-- Begin Given text --

Matthew McDermott to continue Iowa Supreme Court's rightward march

Governor Kim Reynolds on April 3 named Des Moines attorney Matthew McDermott to succeed retiring Iowa Supreme Court Justice David Wiggins. During seventeen years in private practice, McDermott has worked on a wide variety of cases. Bleeding Heartland posted lengthy excerpts from his application and interview with the State Judicial Nominating Commission last month.

This appointment will continue the Iowa Supreme Court’s sharp turn to the right since 2018. As Bleeding Heartland discussed when McDermott was a finalist for the previous vacancy, he has worked closely with influential Republicans and handled some politically charged cases. He defended the 2017 collective bargaining law on behalf of the state and represented an Iowa House Republican seeking not to count 29 absentee ballots his constituents had cast on time.

-- End Given text --

▸ **Exercise**: In one to three sentences, explain what the article on McDermott's appointment gives as grounds for saying his selection will continue the Iowa Supreme Court's turn to the right. The material that comes after this has no connection to the text on McDermott's appointment.

-- Begin Information provided --

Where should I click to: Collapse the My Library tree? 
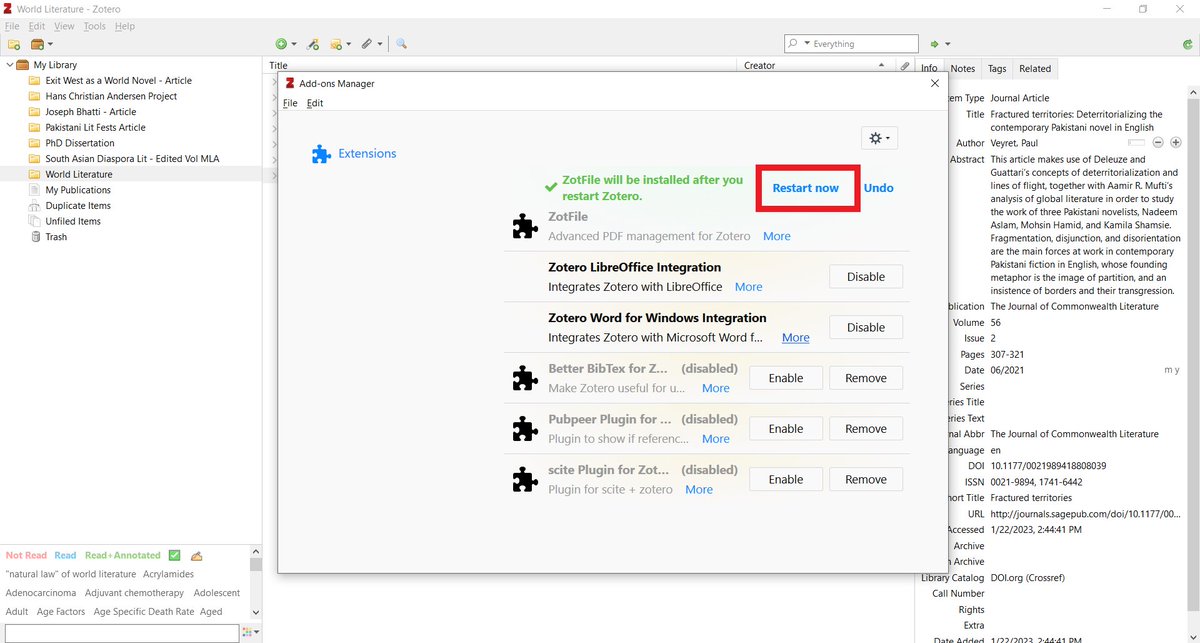click(8, 64)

-- End Information provided --

▸ **Finished answer**: McDermott has worked closely with influential Republicans and has handled politically charged cases. He defended the 2017 collective bargaining law for the state and represented an Iowa House Republican who sought not to count 29 absentee ballots that his constituents had cast on time.